Now, how we pay for that electricity is also beginning to change. State-level regulators are re-evaluating traditional rate-setting models that compensate utilities primarily based on how many new assets they can add to their distribution systems. New approaches look to maximize the value of solar, wind and other renewables by shifting utilities and consumers’ behaviors as society on the whole moves to reduce carbon emissions related to energy use.

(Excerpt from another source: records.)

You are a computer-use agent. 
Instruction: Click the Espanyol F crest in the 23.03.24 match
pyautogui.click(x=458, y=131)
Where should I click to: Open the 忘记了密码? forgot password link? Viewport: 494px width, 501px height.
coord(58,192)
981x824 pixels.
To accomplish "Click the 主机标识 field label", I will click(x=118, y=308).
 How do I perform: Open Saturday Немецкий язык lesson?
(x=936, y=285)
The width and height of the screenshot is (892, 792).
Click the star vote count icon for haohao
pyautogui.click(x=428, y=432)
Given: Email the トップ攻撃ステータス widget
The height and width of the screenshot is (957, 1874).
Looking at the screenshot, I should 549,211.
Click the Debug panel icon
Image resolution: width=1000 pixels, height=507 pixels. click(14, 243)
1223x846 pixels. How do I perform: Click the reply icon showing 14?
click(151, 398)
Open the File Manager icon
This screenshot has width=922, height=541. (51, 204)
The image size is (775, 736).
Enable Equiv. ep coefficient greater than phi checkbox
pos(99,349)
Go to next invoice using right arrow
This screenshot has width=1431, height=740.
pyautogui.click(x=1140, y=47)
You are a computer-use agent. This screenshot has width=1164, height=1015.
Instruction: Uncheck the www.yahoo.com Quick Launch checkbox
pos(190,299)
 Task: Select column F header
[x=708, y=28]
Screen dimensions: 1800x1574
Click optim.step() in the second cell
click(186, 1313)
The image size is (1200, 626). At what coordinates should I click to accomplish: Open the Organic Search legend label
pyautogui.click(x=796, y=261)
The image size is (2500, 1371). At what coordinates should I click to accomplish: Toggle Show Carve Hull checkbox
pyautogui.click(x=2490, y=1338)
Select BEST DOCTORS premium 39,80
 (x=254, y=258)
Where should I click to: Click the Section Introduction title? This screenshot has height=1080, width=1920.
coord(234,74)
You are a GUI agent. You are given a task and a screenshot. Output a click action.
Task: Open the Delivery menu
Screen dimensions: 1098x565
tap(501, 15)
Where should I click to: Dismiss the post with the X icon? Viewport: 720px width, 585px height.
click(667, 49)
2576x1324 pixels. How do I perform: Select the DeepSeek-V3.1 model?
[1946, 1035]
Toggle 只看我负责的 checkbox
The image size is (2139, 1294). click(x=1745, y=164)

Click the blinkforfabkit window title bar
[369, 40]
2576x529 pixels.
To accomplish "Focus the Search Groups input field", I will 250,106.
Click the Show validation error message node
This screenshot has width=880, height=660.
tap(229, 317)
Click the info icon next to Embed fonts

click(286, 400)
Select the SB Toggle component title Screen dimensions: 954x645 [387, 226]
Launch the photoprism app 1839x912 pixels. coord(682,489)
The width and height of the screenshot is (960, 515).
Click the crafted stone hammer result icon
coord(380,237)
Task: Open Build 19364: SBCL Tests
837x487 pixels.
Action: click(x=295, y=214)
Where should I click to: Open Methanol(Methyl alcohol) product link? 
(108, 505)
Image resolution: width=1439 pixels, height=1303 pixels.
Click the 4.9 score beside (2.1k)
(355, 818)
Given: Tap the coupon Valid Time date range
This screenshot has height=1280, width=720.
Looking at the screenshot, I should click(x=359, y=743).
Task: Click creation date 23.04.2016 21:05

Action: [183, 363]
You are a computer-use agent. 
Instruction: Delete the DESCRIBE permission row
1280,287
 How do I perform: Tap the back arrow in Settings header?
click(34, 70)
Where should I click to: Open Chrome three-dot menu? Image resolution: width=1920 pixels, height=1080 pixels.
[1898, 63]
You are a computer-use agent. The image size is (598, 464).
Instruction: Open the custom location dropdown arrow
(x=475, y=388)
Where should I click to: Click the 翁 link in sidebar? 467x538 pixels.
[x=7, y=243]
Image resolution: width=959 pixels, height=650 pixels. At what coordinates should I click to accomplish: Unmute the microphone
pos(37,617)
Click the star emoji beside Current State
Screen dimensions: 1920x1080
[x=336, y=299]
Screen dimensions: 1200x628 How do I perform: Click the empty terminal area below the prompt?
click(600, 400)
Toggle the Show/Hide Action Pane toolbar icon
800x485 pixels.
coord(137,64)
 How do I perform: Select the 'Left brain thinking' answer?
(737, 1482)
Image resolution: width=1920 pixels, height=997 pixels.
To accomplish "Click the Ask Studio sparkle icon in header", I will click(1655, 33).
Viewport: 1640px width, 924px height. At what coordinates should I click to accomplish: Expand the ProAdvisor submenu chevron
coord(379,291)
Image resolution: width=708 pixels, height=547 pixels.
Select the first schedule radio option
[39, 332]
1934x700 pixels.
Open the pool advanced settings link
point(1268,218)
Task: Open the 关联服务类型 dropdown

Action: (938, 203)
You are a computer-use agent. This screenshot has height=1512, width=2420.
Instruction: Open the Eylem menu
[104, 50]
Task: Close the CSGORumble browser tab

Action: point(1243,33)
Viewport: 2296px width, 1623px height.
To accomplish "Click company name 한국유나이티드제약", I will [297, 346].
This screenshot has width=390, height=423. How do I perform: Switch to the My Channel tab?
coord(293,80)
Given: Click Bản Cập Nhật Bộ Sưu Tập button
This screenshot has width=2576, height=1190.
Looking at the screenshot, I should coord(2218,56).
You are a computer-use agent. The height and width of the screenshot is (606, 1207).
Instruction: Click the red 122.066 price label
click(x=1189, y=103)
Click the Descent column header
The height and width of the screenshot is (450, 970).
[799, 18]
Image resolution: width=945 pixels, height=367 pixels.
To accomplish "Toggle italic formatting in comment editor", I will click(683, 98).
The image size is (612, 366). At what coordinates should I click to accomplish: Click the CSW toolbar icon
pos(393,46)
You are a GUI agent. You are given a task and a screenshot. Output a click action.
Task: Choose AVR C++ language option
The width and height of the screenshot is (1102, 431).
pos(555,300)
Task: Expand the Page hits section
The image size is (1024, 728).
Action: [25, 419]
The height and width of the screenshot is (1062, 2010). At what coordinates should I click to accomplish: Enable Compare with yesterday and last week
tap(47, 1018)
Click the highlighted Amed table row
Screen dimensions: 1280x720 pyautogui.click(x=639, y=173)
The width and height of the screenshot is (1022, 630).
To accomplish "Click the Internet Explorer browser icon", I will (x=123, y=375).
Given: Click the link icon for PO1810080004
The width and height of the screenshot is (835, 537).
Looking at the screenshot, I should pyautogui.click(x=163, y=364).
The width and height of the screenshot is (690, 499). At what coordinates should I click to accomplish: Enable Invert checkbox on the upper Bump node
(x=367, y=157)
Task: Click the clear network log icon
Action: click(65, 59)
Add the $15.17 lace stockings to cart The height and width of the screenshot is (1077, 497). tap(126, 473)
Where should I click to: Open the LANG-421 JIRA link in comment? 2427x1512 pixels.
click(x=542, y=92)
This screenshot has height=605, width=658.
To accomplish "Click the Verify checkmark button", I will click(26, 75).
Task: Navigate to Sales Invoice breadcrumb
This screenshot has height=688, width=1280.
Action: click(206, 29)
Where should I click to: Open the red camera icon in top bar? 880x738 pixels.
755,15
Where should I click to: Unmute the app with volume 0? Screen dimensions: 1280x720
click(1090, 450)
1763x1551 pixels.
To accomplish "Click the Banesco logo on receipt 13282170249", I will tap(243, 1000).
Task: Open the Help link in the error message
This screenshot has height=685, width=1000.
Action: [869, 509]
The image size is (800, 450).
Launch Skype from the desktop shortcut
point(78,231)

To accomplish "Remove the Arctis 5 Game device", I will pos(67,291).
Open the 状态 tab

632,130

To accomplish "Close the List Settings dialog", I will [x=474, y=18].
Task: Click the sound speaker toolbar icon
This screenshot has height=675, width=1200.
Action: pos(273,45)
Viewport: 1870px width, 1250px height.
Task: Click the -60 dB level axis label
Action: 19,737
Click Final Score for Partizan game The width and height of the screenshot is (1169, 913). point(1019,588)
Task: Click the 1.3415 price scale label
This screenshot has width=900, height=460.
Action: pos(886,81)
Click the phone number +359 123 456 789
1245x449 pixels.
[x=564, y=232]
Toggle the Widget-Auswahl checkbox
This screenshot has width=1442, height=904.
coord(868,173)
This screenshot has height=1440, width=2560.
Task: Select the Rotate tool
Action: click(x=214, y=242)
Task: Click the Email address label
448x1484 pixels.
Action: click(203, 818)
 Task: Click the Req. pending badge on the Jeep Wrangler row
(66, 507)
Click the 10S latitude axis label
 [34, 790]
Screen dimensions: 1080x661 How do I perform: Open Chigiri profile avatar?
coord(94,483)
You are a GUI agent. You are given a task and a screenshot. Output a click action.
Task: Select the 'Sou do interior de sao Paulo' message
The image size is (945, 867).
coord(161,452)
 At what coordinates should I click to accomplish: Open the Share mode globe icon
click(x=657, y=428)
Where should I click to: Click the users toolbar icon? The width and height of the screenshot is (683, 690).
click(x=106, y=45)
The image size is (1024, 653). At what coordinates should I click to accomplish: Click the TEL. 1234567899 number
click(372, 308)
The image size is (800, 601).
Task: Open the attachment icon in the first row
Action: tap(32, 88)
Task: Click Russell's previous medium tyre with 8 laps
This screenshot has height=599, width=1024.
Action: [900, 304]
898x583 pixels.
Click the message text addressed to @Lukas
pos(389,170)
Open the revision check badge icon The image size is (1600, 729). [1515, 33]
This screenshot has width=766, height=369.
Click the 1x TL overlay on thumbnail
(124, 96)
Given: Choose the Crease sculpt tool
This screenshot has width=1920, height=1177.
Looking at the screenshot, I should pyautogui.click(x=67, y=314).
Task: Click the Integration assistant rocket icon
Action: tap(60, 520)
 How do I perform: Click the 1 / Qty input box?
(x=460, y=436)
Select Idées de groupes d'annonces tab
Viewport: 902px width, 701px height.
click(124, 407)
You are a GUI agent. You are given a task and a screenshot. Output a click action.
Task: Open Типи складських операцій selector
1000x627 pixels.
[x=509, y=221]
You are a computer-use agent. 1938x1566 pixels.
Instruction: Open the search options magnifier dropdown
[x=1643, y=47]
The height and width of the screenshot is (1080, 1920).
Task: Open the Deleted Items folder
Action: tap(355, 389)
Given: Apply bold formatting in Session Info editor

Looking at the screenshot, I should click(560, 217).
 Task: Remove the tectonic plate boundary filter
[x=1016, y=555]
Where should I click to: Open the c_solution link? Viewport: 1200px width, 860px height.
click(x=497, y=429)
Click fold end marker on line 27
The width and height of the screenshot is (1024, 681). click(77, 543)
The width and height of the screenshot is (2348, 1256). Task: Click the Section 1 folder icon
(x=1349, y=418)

These new rate approaches represent a historic shift. For more than a century, utilities have been incentivized to build new infrastructure by earning a guaranteed rate of return on their investments in it. This arrangement enabled the national grid to grow in tandem with the country’s energy needs. However, this method doesn’t support the growing need to address climate change with a more distributed network of renewable generation. Today, many state utility regulators address this need with plans meant to encourage consumers to reconsider how and when they use electricity and utilities to rethink their business models.
On the consumer side
Consumer-facing rate changes are primarily aimed at reducing electricity use during peak-demand periods. A classic scenario of a peak-demand challenge often occurs in the summer during late afternoon and early evening, when customers return home from work and dial up their air-conditioning systems. This is also the time when solar production begins to decline, which can lead to utilities having to fire up fossil fuel-based generation to make up the difference in required electricity.
Time-of-use (TOU) rates—also called time-varying rates—aren’t a new solution for reducing peak demand, but how utilities and regulators are looking at using them is changing. For one thing, peak periods are getting shorter. Earlier TOU iterations could include peak pricing that lasted 12–16 hours—no one is going to accept a plan that raises their prices during all their waking hours. Now, those higher rates might only be in place between, say, 4–9 p.m., when demand is truly at its highest. Rate designers also are looking to ensure that savings during off-peak periods are significant enough to truly encourage customers to shift their dishwasher or washing machine use to potentially less-convenient times.
Technology is assisting TOU approaches as smart appliances gain the ability to respond to electric utility pricing signals. Thermostats can be programmed to “pre-cool” a house by boosting the air conditioning an hour or two before a peak period begins and then setting back temperature setpoints when prices rise. Similarly, smart water heaters—typically a home’s biggest energy user—can automatically set their temperatures back when rates tick upward.
The need for this responsive approach will only become more important as electric vehicle (EV) adoption grows. Electric utilities in multiple states now offer EV drivers incentives for charging in off-peak times. In some cases, these involve a separate, dedicated meter for charging equipment. Charging equipment manufacturers have responded by adding app-based controls for owners that make scheduling vehicle charging as easy as a tap on a smartphone screen.
On the utility side of new rate-setting approaches, regulators in several states are exploring performance-based rate-making (PBR) plans, in which utilities’ compensation is based on meeting regulator-defined public policy goals. Hawaii has gone the farthest in this regard. Last year, Hawaiian Electric Industries Inc., parent of the three utilities that serve approximately 95% of the state’s population, began operating completely under a new PBR framework established by the Hawaii Public Utilities Commission.
The utilities will face a lower regulatory burden—for example, rate cases will extend over five years instead of the previous three. An annual revenue adjustment will limit utility revenue growth to the rate of inflation, along with guaranteed returns on specific expenditures, minus certain earnings shared with customers. However, additional provisions in the plan allow for increased earnings during the current five-year rate plan. These include rewards for adding renewables to the distribution system more quickly than scheduled under Hawaii’s 2045 target for 100% renewable generation.
Other states pursuing PBR approaches include Nevada, where utility commissioners have proposed performance-based incentives to encourage peak load reduction, transportation electrification and greenhouse gas emissions reductions. In addition, Minnesota, Connecticut, Illinois and North Carolina are also exploring how such a regulatory framework could benefit their residents while still supporting utility innovation.